In her early thirties, Pathani, a woman with an infectious smile and an easy laugh, has a jhuggi or hutment in an unplanned settlement on an outskirt of the city. However, she spends most of her day on a footpath adjacent to a bustling and polluted road, miles away.
Carrying a child of barely eighteen months on her left hip, Pathani introduces her as her daughter. Two slightly older children remain at home in the jhuggi, left to their own devices as there is no family member available to care for them. Pathani’s youngest is still dependent on breast milk, necessitating her presence to feed the child. Some kind neighbours keep an eye on the two children left behind, allowing them to play with others in the neighbourhood.
Pathani has a round face with sunburnt flushed cheeks, a red forehead and a thick unibrow accentuated by a dupatta around the head. Adorned with a large nose stud and glass bangles, she presents a unique aesthetic.
Under the large shade of a miserably neglected tree, and by a long boundary wall, Pathani rests during green traffic signals. When the signal turns red, she navigates through the halted vehicles - buses, cars, rickshaws and motorbikes – appealing for alms. The wall against which she sits resting, feeding her baby, chatting with other beggars, or eating her lunch, serves as a multifaceted backdrop, covered in graffiti and posters, predominantly advertising a clinic’s miraculous ‘doctor’ claiming to cure every ailment, particularly focusing on men’s virility.

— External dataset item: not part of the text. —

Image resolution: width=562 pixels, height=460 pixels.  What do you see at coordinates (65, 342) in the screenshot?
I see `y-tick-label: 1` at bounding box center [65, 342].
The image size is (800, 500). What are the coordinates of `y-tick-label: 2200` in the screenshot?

Revealing a personal aspect, Pathani shares that she underwent an operation after the birth of her third child to prevent further pregnancies. Her daily earnings amount to at least Rs 500, complementing her husband’s income from selling plastic stencils of mehndi designs. He earns about the same amount. Each of them pays for the commuting costs, occasionally waived, and minimal food. On Thursdays and Fridays they join the queues at restaurants distributing free lunches to beggars and the impoverished. If they are lucky, they get to travel to a charitable joint that is a bit far, where food is distributed every day during lunch time.

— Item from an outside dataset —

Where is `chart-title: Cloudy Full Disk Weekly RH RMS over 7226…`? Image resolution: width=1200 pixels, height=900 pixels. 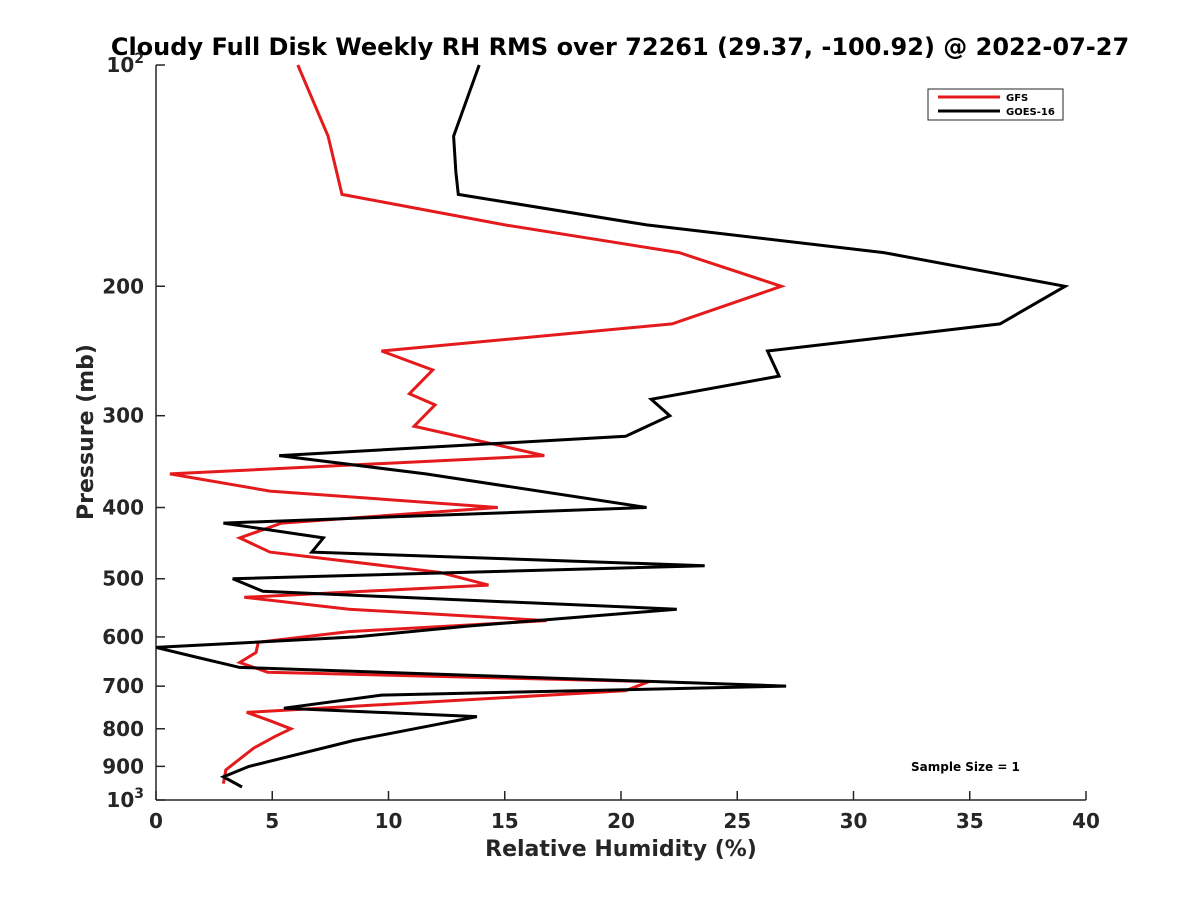 chart-title: Cloudy Full Disk Weekly RH RMS over 7226… is located at coordinates (620, 47).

Reflecting on her past, she mentions selling ballpoint pens, an endeavour that failed to bring in substantial income, leading to her decision to become a beggar. Remarkably, she asserts that she avoids paying any bhatta or extortion fee, and despite spending her days on the street, she has not faced any type of abuse from men.
The conversation takes an abrupt turn when a group of beggars approaches menacingly, shouting at Pathani to move away and avoid talking to strangers, concluding the interaction with an unsettling tone.